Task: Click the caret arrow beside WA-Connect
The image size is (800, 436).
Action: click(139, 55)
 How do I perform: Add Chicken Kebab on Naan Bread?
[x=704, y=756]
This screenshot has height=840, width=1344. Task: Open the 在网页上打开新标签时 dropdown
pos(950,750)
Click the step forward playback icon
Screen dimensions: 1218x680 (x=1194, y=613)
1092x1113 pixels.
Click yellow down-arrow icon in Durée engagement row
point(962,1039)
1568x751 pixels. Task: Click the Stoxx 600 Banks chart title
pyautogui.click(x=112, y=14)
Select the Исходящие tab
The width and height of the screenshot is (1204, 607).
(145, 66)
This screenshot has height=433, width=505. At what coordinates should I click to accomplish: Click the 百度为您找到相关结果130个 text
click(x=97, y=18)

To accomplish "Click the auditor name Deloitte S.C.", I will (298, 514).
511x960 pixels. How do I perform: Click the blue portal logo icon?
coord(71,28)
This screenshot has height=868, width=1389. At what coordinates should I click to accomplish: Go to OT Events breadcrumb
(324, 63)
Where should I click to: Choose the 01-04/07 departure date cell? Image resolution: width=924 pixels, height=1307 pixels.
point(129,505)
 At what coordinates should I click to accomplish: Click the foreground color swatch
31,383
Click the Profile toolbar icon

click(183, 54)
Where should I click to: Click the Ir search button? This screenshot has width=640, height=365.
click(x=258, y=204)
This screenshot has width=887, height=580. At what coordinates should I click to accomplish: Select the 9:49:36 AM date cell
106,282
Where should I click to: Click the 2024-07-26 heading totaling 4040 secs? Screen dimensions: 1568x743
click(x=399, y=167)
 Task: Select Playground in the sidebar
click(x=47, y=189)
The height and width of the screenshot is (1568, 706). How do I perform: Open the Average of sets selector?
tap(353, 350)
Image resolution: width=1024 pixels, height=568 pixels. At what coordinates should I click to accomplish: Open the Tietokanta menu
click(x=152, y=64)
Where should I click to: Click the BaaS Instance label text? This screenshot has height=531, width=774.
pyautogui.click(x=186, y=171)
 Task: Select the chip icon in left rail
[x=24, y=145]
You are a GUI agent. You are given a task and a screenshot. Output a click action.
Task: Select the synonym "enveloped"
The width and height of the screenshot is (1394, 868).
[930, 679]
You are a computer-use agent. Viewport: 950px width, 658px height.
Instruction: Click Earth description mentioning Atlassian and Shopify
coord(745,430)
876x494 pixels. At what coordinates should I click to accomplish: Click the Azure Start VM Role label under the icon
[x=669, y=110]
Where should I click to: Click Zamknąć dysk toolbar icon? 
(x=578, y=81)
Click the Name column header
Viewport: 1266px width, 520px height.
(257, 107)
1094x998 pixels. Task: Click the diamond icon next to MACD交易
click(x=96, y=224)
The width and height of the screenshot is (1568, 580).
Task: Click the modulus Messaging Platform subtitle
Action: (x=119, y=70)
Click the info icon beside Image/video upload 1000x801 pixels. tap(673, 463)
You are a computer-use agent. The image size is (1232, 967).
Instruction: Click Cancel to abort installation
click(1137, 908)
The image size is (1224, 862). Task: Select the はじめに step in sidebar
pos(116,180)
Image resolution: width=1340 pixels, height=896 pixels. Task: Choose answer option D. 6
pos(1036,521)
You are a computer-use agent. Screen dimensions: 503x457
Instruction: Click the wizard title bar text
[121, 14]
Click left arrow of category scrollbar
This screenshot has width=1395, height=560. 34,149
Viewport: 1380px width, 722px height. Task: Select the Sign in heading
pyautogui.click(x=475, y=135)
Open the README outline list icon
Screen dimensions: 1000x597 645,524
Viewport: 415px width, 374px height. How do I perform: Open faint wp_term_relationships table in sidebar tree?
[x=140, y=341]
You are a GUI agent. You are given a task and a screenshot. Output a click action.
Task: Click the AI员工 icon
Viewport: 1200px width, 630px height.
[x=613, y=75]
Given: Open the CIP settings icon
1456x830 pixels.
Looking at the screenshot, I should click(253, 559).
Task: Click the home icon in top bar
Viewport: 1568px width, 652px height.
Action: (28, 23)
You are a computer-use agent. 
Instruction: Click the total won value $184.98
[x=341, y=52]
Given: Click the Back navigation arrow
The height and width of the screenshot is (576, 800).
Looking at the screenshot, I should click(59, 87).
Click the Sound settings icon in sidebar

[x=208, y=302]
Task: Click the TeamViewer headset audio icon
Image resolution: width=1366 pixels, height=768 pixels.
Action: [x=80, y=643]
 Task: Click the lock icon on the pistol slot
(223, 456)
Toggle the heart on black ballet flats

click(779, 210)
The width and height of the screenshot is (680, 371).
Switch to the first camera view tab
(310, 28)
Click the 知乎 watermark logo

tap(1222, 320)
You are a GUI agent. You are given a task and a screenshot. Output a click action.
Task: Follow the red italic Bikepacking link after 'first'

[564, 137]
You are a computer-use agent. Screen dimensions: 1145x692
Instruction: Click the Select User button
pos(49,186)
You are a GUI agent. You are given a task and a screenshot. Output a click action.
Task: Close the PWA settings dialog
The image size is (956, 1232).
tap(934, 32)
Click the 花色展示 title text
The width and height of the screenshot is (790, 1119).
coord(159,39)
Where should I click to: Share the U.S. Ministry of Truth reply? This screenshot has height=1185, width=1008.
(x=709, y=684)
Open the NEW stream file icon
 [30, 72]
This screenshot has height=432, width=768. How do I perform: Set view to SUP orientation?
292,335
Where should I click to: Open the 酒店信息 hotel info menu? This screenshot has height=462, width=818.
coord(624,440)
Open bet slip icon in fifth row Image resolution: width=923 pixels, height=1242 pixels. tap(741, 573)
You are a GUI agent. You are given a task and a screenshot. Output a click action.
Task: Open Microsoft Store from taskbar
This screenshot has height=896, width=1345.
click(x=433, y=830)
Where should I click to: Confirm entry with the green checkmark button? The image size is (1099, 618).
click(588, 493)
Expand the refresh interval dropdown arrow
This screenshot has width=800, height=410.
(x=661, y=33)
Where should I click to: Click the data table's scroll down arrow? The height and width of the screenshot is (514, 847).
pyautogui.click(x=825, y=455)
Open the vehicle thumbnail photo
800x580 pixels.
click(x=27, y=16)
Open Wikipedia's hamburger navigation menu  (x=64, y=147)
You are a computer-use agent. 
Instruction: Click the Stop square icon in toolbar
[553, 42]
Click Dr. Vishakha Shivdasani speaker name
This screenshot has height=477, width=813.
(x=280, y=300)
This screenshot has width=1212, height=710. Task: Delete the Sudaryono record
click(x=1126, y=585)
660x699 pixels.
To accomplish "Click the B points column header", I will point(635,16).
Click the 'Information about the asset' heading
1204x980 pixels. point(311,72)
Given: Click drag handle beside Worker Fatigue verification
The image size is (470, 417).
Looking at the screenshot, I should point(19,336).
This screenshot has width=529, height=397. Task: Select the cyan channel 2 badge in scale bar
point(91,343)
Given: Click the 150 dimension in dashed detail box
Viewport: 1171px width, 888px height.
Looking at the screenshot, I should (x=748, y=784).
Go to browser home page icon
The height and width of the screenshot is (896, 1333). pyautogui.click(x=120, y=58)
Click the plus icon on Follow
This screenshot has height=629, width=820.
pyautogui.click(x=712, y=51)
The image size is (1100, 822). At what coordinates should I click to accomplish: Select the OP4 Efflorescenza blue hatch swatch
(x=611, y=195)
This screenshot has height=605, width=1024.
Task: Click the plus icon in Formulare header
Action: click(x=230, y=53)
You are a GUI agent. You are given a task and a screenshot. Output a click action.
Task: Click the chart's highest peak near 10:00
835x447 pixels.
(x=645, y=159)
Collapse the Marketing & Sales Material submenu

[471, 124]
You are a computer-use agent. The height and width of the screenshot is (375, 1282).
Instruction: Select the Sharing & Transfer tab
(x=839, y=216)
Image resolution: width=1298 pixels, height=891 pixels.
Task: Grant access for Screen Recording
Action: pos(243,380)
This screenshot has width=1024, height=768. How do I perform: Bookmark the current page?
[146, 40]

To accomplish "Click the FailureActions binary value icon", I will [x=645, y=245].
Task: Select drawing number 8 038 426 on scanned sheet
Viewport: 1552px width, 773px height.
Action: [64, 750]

• What you should do: Up to and including the line with "1092x1113 pixels.", reproduce the material above exactly as it appears, starting from its first line.

• Expected output:
Task: Click the caret arrow beside WA-Connect
The image size is (800, 436).
Action: click(139, 55)
 How do I perform: Add Chicken Kebab on Naan Bread?
[x=704, y=756]
This screenshot has height=840, width=1344. Task: Open the 在网页上打开新标签时 dropdown
pos(950,750)
Click the step forward playback icon
Screen dimensions: 1218x680 (x=1194, y=613)
1092x1113 pixels.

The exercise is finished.